Petite note culturelle : 451° F est la température à laquelle le papier s’enflamme spontanément, et en voir rapidement le rapport entre le titre et le contenu. Le récit prend place dans une société où les livres sont interdits, car considérés comme source du malheur des gens. Ainsi donc, comme les pompiers n’ont plus à se soucier des incendies d’immeubles (ces derniers étant totalement ignifugés), ils se sont vus confier la tâche de brûler les livres. Guy Montag est un pompier dont la vie va basculer suite à deux rencontres : l’une avec une jeune fille que la société en place considère comme asociale car elle ose poser des questions, l’autre avec une femme qui préférera brûler avec ses livres plutôt que de les voir partir seuls en fumée …
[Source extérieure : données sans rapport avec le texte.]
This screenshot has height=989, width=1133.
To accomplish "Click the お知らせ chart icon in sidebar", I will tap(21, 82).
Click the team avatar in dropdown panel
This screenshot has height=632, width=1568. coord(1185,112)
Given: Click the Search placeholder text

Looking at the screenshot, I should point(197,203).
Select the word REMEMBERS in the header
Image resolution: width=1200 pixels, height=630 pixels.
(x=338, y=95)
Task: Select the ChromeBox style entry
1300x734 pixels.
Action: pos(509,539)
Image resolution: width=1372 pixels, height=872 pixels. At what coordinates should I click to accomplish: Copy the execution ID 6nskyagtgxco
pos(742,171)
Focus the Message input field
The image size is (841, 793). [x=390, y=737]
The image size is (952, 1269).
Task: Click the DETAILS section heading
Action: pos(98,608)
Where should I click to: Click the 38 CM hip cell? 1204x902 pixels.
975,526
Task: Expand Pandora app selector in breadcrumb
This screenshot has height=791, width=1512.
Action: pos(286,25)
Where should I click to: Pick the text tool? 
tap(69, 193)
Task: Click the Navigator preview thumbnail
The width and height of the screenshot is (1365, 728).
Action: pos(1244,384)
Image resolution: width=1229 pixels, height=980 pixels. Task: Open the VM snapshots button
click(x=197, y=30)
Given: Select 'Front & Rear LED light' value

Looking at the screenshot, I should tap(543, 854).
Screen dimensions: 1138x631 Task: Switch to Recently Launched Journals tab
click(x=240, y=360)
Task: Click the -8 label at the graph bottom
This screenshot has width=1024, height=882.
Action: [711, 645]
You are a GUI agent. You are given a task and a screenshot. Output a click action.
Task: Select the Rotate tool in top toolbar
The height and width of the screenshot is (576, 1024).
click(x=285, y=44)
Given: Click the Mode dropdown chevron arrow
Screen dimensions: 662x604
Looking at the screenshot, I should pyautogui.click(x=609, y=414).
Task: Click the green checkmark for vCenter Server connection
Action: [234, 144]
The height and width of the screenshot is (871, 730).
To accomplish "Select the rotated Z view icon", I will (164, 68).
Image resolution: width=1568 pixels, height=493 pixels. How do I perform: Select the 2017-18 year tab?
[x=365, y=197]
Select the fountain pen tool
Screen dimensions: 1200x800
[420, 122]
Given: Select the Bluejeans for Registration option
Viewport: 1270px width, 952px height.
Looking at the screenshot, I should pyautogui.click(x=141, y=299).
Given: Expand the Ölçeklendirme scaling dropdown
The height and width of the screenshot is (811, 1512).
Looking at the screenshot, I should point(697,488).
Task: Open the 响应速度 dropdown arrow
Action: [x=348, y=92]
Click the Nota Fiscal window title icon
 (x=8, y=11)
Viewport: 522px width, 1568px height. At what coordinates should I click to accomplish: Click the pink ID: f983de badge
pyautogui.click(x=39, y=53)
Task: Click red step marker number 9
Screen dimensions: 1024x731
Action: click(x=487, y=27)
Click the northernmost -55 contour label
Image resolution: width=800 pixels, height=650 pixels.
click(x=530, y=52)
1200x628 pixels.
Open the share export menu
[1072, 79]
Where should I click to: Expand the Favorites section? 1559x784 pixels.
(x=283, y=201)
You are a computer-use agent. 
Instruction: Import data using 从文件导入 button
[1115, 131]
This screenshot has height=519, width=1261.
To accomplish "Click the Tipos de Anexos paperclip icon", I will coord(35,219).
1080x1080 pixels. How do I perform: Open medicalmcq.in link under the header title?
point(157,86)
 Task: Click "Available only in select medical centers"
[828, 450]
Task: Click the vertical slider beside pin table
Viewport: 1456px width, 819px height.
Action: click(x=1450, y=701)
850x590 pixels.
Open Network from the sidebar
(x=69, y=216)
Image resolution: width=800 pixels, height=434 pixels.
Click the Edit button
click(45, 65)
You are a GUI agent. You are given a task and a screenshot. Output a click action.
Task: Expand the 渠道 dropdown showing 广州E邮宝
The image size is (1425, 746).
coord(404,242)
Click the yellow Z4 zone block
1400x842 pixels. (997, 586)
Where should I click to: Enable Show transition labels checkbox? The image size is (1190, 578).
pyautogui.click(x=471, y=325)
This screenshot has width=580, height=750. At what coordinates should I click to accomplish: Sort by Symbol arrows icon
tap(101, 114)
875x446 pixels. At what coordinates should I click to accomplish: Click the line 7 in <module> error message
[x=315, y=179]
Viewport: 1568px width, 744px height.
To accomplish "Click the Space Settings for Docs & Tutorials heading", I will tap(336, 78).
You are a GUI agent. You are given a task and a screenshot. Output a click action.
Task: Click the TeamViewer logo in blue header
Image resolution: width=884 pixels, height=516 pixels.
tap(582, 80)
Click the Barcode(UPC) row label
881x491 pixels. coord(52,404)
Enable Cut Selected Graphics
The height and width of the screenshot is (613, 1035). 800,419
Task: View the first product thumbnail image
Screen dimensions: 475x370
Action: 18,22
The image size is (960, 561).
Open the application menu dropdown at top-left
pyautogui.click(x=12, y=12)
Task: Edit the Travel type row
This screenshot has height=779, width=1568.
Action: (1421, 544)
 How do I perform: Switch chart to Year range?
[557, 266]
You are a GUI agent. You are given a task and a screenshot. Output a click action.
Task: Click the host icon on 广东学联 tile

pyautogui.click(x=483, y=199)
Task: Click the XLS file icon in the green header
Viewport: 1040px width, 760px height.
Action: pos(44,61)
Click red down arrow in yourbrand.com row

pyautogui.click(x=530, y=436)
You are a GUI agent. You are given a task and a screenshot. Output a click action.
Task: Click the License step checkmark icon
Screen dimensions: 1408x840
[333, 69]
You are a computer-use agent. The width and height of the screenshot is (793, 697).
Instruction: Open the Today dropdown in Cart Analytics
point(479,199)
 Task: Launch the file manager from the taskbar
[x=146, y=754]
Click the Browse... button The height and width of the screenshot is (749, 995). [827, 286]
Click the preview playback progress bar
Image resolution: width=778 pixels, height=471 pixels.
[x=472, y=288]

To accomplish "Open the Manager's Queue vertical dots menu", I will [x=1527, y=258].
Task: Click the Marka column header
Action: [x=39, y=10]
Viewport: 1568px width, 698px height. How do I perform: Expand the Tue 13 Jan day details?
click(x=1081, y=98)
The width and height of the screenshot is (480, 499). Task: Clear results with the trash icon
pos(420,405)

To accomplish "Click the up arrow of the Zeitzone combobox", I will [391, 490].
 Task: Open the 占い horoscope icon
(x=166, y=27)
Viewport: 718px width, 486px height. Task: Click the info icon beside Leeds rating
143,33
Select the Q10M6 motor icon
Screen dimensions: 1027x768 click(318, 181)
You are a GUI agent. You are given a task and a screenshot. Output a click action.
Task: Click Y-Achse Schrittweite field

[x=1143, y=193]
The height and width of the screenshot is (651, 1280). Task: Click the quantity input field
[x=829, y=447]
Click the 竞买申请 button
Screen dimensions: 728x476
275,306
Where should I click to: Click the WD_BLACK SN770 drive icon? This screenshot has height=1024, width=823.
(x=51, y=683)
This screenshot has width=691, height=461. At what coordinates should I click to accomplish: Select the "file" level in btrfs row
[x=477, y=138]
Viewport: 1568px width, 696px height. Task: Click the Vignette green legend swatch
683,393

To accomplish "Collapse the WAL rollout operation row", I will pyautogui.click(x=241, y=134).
Voilà pour ce que je dirais de l’histoire. En ce qui concerne les thèmes abordés par le roman, on notera une critique vigoureuse de la dictature, et de la censure. Remarquons à cet effet qu’il a été écrit en 1953, période marquée tant par le nazisme que par la chasse aux sorcières pratiquées aux Etats-Unis. On ne peut qu’être frappé par l’omniprésence de la dualité dans le roman : ainsi Montag recontre-t-il la jeunesse, la vigueur, la curiosité en la personne de Clarisse, et désespère en pensant à sa femme Mildred, absorbée par les programmes insipides, bercée par ses coquillages, et dont la vie creuse la pousse au suicide. L’esprit de Montag sera le lieu de la joute entre Faber, ancien professeur d’anglais qui défend (lâchement) les livres et la culture qu’ils véhiculent, et Beatty, le (confiant) capitaine des pompiers, qui défend le système totalitaire en place. Et Montag découvre plus tard que le seul, qu’il considérait toujours d’un oeil fasciné comme un brillant outil de destruction, peut également servir à rester en vie lorsque l’on est seul dans la nuit froide …

En conclusion, ce court roman mérite tout à fait que je lui accorde une seconde lecture. J’ai pris beaucoup de plaisir à le lire et à le décrypter, d’autant le style de l’auteur (ou du moins la traduction qui en a été faite) me convient tout à fait.